Objective: To determine the relationship between central corneal thickness (CCT) and applanation intraocular pressure (IOP) in normal, glaucomatous, and ocular hypertensive eyes.
Methods: One hundred nine subjects (184 eyes) were studied. Forty-eight patients (74 eyes) had glaucoma, 28 patients (51 eyes) had ocular hypertension, and 33 patients (59 eyes) were normal. Intraocular pressure as measured by applanation tonometry, refractive status, CCT, and axial length were measured for all subjects.

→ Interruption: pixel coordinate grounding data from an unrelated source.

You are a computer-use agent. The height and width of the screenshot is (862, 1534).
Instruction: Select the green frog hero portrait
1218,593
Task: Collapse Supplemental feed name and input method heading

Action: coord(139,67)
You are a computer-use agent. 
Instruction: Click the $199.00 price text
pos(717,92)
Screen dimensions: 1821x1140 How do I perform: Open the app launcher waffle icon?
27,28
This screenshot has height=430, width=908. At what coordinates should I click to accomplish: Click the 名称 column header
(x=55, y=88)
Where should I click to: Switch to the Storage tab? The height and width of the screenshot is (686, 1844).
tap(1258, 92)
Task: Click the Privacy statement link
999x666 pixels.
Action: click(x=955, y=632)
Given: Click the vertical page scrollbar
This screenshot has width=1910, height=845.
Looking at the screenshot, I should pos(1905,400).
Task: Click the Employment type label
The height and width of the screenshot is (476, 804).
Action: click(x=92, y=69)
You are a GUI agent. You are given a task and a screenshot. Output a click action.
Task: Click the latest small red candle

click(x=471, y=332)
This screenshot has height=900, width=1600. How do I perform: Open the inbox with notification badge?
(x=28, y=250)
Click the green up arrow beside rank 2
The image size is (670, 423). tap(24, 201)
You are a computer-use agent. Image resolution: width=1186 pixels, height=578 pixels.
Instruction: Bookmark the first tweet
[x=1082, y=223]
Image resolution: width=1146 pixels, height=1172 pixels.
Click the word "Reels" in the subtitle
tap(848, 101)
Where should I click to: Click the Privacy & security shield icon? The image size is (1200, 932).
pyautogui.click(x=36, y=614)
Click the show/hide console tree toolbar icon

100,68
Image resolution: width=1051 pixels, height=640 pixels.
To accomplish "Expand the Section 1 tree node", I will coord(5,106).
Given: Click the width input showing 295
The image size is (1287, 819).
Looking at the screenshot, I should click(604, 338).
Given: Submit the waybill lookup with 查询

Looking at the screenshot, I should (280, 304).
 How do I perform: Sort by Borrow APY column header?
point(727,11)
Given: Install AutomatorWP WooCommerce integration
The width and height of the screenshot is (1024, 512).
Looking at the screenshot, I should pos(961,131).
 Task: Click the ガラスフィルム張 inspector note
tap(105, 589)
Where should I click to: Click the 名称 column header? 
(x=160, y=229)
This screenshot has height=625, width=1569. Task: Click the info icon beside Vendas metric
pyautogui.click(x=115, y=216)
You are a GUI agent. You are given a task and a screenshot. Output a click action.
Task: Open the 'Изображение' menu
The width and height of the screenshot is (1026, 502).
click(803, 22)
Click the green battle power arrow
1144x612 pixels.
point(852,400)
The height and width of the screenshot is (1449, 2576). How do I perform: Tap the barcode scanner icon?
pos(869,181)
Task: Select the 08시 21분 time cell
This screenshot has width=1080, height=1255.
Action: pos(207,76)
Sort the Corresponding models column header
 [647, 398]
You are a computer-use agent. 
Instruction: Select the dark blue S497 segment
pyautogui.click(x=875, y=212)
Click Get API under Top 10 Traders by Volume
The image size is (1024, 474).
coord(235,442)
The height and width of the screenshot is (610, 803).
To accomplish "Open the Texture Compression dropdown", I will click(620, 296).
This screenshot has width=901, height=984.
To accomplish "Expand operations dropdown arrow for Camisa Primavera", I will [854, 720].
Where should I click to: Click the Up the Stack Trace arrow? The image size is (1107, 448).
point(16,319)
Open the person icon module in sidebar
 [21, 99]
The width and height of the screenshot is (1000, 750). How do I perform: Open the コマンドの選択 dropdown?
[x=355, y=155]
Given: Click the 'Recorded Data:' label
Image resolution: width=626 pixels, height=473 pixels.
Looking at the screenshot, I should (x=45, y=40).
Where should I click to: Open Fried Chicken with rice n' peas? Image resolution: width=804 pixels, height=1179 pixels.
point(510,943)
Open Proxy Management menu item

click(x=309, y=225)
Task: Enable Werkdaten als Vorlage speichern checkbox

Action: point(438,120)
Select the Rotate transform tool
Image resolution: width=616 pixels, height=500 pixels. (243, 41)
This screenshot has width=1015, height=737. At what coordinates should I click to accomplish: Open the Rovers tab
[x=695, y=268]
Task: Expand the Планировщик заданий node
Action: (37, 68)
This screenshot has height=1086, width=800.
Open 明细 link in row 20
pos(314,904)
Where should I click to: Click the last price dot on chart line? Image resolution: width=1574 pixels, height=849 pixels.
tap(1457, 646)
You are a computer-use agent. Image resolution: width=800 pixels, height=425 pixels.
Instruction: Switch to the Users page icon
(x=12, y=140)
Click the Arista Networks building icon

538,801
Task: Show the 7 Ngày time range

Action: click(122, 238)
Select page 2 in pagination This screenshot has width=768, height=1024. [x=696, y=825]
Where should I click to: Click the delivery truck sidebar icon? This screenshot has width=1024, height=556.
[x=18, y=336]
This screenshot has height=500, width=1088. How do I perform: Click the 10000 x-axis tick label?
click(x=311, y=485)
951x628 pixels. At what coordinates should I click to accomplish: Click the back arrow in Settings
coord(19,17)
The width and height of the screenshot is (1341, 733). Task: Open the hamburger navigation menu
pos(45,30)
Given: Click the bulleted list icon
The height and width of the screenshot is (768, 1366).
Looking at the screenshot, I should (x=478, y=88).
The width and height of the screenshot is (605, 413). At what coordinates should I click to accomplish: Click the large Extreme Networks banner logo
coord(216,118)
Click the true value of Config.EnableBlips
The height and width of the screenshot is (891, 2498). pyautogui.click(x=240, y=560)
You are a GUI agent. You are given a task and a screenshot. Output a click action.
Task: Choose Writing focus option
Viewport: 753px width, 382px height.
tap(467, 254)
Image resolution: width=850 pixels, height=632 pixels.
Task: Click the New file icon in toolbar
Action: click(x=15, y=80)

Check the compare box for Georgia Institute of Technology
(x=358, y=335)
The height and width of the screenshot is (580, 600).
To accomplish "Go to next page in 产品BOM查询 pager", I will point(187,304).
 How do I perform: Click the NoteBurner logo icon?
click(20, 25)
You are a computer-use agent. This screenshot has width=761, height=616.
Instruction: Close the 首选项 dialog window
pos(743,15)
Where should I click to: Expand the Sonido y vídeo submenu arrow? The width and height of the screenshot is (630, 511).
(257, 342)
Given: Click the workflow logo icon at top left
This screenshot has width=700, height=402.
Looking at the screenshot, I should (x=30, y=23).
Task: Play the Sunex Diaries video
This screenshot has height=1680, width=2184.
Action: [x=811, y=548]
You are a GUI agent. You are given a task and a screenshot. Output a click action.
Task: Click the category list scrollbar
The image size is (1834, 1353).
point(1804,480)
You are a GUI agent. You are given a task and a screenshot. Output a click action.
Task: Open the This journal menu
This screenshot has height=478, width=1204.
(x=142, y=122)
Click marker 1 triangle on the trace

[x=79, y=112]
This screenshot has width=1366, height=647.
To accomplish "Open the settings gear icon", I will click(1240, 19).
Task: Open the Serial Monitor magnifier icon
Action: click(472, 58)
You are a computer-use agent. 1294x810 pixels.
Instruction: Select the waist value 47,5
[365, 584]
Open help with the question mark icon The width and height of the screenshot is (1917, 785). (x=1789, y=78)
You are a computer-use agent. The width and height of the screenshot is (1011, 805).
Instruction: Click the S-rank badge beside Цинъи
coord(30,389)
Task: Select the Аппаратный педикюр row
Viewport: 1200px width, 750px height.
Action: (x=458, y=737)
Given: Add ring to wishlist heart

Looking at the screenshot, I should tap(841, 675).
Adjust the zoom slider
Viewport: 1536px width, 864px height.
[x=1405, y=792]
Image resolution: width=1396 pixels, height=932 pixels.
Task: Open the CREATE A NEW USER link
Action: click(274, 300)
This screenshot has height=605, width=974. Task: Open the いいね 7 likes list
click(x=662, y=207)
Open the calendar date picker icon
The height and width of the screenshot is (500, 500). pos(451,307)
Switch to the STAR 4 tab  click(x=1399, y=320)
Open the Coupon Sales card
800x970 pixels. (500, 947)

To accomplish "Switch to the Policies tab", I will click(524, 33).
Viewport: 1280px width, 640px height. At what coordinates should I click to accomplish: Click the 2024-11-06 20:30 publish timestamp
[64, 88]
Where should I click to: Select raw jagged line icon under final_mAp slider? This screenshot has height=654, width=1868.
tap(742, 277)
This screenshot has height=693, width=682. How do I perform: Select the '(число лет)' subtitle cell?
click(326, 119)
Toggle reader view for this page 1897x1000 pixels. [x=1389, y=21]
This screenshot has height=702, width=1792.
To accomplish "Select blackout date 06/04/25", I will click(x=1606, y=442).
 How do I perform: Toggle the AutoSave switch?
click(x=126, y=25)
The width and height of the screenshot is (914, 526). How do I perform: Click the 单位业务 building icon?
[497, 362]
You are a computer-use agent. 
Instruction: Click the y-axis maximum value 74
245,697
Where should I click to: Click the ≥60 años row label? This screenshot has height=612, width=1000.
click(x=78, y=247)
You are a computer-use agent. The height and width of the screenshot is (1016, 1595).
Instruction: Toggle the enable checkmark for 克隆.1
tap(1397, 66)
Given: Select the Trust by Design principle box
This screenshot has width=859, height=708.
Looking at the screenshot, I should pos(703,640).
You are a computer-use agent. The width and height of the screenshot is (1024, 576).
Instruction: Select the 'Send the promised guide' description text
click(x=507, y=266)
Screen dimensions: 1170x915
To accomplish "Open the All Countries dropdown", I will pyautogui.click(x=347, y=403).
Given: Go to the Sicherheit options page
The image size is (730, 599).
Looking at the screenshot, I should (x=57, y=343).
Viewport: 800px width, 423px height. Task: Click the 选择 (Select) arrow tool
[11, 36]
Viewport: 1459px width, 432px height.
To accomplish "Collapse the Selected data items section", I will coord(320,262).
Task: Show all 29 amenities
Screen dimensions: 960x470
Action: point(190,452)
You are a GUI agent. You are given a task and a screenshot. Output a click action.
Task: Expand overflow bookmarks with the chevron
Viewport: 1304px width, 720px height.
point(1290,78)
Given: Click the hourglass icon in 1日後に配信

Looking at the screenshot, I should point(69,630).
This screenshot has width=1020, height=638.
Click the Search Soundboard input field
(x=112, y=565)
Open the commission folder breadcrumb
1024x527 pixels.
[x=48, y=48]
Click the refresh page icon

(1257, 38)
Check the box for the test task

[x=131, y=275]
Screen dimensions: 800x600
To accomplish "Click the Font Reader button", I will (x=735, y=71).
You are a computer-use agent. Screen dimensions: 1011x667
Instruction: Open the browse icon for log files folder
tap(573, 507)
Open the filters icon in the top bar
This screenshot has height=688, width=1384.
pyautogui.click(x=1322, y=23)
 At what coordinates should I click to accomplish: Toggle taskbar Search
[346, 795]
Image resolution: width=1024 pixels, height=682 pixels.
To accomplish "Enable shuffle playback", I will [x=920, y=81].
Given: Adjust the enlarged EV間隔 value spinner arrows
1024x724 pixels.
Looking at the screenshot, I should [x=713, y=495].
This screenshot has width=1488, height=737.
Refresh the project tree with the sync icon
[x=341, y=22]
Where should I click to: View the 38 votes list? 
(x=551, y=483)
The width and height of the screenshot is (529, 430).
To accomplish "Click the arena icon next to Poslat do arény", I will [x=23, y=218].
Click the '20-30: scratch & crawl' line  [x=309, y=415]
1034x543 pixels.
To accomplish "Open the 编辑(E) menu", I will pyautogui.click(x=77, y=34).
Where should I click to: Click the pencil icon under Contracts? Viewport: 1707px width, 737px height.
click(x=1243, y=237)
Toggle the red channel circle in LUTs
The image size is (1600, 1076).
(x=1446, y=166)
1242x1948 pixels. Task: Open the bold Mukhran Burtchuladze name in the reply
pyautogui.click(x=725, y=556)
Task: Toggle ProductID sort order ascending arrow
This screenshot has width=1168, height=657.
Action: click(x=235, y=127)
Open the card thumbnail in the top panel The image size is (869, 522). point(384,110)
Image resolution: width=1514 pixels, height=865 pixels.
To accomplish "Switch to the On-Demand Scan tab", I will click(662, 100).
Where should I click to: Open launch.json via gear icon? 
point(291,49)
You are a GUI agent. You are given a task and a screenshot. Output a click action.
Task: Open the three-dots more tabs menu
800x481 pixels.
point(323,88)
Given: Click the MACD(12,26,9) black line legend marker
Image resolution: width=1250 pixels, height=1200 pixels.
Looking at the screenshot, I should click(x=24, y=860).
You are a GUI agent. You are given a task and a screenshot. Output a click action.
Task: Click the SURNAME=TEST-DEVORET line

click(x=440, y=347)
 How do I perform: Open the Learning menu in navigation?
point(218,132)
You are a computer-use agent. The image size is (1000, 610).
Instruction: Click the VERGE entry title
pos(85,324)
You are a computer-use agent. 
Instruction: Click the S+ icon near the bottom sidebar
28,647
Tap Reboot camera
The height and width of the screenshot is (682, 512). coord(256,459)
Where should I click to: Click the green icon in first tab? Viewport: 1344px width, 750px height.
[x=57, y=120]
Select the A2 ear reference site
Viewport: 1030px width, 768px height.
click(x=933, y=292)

Results: The CCT (mean +/- SD) of eyes with ocular hypertension was significantly greater (0.606 +/- 0.041 mm) than that of glaucomatous eyes (0.554 +/- 0.022 mm) (P < .001) or of normal controls (0.561 +/- 0.026 mm) (P < .001). There was no significant difference in CCT between normal and glaucomatous eyes (P = .40). The axial length (mean +/- SD) of eyes with ocular hypertension (23.54 +/- 1.34 mm) was not different compared with glaucomatous eyes (23.93 +/- 0.96 mm) (P = .13) or normal eyes (23.62 +/- 1.21 mm) (P = .83). There was no significant difference between the axial length for glaucomatous eyes compared with normal eyes (P = .18). Those eyes with glaucoma being treated with topical dorzolamide hydrochloride had a significantly increased CCT (0.560 +/- 0.025 mm) compared with those eyes with glaucoma not being treated with dorzolamide (0.551 +/- 0.20 mm) (P = .02).
Conclusions: The mean CCT is increased in eyes with ocular hypertension when compared with normal or glaucomatous eyes, which confirms the findings of other investigators. Increased CCT may give an artificially high IOP measurement by applanation tonometry. The CCT must be considered when developing a treatment approach for patients with ocular hypertension.